MATERIAL SUPPLIED —
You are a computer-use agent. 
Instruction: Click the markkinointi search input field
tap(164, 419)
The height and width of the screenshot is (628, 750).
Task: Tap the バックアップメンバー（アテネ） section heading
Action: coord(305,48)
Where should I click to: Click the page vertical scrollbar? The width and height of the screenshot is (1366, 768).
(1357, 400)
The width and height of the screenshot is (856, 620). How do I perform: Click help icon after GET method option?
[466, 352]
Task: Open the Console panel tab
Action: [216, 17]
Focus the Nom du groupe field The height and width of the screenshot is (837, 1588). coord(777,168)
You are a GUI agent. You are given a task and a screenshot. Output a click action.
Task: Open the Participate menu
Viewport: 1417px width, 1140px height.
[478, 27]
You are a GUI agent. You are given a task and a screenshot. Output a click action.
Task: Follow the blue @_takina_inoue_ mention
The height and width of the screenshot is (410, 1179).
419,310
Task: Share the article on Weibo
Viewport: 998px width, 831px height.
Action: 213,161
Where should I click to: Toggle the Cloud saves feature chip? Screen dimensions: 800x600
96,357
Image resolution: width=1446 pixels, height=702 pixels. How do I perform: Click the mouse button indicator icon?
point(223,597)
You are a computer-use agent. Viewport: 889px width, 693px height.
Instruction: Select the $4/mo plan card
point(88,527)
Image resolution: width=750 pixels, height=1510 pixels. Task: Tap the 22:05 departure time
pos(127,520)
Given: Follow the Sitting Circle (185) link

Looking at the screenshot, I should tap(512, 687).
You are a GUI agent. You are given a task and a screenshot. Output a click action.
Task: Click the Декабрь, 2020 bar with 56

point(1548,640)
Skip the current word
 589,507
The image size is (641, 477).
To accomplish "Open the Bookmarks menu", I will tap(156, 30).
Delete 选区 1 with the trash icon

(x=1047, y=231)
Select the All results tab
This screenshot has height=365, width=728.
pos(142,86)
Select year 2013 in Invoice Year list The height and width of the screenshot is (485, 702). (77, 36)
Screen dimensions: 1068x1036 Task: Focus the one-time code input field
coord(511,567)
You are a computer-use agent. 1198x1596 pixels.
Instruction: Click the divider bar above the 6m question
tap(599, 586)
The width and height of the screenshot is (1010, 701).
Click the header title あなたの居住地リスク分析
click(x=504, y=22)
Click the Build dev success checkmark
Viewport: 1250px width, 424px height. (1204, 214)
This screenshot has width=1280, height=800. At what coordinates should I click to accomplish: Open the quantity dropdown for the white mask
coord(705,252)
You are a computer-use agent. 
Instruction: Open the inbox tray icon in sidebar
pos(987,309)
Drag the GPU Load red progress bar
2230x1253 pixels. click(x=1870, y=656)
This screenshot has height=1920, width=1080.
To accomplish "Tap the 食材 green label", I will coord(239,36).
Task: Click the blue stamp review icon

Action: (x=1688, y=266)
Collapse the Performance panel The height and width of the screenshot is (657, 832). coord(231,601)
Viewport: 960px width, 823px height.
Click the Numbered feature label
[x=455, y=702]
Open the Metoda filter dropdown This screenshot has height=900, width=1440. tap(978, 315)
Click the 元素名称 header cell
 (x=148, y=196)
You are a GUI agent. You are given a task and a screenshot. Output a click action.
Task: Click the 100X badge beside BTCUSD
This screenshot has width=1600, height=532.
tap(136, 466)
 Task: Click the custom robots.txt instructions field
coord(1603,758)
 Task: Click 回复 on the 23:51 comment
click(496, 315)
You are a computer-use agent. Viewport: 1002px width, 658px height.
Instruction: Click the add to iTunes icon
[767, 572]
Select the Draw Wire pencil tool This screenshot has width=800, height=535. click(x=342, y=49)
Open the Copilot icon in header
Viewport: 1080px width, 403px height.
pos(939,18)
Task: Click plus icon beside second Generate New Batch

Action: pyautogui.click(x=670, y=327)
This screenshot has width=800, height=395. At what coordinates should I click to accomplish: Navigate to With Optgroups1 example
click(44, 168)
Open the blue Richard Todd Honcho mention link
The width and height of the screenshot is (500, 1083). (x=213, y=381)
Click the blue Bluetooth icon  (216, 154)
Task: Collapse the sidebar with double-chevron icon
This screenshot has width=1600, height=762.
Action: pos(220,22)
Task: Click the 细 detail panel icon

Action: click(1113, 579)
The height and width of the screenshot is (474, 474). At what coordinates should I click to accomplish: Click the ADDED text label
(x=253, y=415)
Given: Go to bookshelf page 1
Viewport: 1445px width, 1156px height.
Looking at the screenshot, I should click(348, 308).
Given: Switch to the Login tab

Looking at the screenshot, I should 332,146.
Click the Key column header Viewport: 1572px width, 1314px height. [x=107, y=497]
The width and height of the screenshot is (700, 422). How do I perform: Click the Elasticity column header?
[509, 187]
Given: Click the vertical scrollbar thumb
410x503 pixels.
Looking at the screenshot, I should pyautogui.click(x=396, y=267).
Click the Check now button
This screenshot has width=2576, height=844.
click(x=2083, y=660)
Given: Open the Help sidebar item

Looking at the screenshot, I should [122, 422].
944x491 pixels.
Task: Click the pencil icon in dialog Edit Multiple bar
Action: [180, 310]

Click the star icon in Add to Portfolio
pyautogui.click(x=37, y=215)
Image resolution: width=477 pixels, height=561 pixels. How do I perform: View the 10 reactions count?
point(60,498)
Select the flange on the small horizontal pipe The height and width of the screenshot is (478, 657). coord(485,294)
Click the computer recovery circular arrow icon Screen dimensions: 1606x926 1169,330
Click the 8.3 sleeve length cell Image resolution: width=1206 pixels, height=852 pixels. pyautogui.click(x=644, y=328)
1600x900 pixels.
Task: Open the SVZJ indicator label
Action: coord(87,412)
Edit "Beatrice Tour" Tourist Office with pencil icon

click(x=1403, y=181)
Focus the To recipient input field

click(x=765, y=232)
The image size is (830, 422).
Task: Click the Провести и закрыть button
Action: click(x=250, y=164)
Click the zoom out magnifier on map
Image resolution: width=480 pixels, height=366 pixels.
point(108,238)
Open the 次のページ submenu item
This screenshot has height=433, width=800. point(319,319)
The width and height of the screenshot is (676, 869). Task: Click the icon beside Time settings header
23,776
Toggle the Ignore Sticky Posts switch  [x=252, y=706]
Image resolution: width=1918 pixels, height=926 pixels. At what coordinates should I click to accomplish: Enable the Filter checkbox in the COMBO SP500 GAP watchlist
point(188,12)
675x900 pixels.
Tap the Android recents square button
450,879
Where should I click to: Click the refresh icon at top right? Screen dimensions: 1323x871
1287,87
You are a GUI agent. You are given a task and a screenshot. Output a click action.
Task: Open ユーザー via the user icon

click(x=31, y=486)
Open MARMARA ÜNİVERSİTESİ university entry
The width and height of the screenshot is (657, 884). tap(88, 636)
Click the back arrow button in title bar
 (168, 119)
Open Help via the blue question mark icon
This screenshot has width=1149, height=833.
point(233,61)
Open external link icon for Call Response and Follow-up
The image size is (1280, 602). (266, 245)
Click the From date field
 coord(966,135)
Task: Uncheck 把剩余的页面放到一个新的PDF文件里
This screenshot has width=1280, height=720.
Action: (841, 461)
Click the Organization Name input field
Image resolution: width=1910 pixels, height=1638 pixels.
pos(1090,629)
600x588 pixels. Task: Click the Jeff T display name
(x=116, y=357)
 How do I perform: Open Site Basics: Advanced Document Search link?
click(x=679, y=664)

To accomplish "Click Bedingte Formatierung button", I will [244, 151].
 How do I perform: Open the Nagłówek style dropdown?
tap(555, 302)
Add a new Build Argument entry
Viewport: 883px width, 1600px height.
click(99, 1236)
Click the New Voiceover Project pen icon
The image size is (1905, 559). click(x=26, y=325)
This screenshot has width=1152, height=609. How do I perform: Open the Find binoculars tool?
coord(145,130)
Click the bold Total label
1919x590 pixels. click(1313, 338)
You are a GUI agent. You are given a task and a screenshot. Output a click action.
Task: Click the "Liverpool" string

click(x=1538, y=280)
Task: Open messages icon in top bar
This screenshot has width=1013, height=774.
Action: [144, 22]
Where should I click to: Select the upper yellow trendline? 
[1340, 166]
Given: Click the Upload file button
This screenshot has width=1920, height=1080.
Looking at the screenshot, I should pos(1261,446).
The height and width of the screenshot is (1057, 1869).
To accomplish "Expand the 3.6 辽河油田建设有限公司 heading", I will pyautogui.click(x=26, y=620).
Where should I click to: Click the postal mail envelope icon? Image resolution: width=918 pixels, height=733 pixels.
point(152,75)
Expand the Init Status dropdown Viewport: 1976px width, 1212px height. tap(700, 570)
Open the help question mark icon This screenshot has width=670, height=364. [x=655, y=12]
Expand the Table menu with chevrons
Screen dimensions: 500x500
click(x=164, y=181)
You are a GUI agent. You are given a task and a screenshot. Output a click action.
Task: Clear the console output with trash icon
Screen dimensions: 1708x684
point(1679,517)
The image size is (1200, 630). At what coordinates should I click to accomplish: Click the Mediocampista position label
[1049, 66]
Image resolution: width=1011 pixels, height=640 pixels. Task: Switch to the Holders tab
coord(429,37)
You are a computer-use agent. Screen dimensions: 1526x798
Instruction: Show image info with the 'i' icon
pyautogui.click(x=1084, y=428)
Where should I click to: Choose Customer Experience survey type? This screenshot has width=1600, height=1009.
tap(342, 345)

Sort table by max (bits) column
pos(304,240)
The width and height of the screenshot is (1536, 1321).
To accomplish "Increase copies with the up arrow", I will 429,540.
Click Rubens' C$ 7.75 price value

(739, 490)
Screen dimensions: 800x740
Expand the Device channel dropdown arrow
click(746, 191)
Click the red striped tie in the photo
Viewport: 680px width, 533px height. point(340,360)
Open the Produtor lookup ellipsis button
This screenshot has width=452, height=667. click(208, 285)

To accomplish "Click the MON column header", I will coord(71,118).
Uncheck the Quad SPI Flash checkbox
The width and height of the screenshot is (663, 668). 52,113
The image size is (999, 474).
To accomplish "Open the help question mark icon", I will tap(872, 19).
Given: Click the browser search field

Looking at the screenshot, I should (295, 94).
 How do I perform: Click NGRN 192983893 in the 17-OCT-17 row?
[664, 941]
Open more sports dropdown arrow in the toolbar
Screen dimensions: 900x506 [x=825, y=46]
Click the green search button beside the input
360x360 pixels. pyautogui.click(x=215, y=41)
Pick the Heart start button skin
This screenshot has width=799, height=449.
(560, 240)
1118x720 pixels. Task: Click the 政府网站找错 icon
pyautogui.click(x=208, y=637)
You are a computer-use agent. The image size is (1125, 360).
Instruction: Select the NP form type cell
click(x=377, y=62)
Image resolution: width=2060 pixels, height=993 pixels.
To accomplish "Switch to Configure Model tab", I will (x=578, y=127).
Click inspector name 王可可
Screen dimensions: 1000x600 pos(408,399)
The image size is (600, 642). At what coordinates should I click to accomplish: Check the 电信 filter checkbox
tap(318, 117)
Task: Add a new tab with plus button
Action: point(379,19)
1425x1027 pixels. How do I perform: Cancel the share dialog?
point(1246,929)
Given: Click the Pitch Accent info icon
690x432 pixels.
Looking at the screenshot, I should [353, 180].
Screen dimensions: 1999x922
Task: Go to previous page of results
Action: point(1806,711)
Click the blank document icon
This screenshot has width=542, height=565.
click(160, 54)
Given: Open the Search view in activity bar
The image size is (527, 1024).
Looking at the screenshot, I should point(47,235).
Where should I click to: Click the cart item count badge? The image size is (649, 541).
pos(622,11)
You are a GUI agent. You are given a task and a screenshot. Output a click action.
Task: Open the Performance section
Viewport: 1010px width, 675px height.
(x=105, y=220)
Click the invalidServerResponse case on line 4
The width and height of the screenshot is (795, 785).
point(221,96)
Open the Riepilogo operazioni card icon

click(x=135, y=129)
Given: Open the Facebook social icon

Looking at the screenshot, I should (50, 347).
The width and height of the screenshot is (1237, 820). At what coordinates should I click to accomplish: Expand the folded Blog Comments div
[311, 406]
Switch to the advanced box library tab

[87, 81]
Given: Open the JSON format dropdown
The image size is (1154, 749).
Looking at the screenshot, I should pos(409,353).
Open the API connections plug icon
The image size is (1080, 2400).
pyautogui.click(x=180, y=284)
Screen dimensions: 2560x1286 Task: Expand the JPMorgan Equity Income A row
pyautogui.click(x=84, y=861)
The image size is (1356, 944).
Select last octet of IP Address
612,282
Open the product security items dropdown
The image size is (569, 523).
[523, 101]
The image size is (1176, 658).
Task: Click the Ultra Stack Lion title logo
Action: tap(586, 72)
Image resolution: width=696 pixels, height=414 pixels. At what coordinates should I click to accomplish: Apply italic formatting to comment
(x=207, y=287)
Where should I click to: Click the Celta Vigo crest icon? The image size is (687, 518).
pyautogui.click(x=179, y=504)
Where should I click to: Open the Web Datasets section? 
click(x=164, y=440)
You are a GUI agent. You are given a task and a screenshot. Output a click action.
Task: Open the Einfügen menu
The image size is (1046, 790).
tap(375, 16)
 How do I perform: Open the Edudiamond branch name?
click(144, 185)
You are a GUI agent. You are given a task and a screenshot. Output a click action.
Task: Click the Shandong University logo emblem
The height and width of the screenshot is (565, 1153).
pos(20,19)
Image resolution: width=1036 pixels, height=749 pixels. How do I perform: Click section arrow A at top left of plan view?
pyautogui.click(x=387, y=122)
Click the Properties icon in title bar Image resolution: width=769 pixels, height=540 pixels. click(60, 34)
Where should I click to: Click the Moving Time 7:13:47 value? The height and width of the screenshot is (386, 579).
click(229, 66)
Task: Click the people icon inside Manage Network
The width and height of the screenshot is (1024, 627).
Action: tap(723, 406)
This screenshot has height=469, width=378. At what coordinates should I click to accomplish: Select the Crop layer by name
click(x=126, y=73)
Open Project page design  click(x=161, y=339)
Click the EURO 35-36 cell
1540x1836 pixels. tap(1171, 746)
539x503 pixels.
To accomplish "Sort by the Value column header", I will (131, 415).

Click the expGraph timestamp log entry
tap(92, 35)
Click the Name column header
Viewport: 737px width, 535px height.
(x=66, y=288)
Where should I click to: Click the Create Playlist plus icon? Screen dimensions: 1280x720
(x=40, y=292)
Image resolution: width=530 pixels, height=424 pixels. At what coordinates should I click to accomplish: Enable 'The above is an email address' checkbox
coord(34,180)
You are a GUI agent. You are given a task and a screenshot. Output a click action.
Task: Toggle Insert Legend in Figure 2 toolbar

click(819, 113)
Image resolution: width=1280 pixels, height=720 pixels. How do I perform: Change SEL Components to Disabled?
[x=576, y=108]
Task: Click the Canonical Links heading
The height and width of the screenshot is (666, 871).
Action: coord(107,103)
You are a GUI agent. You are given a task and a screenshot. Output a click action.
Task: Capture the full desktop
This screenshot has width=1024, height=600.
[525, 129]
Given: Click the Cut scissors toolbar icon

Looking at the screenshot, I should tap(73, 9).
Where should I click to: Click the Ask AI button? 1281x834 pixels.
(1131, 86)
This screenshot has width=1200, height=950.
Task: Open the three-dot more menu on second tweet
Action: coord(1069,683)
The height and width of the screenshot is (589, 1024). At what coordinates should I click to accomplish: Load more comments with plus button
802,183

WORK TO COMPLETE —
Gather all lines of the records that include the word "Performance".

OUTPUT —
Collapse the Performance panel The height and width of the screenshot is (657, 832). coord(231,601)
Task: Open the Performance section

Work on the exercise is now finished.